> [Written request]: Copy the part of the listing that opens with the line containing "Click into Flat fee on sales field" and closes with the line containing "tap(275, 230)", changing "Flat fee" to "Fixed fee" and keeping everything else the same. Leave the pictures out.

> [Given data]:
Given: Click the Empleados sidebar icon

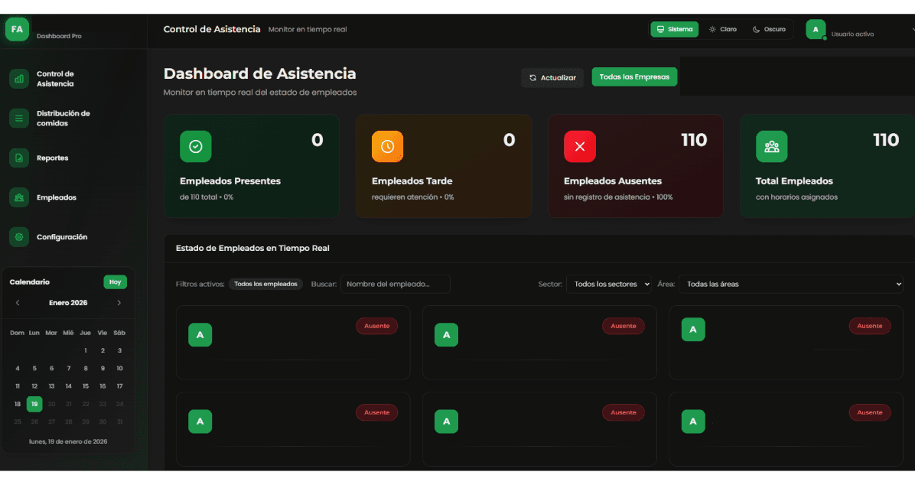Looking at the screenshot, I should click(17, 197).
* * *
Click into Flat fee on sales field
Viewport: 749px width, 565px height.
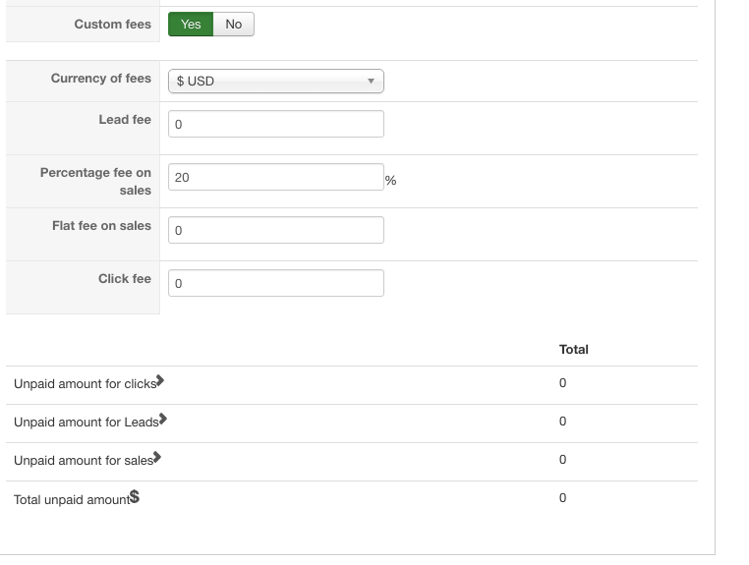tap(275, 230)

> [Written solution]:
Click into Fixed fee on sales field
Viewport: 749px width, 565px height.
tap(275, 230)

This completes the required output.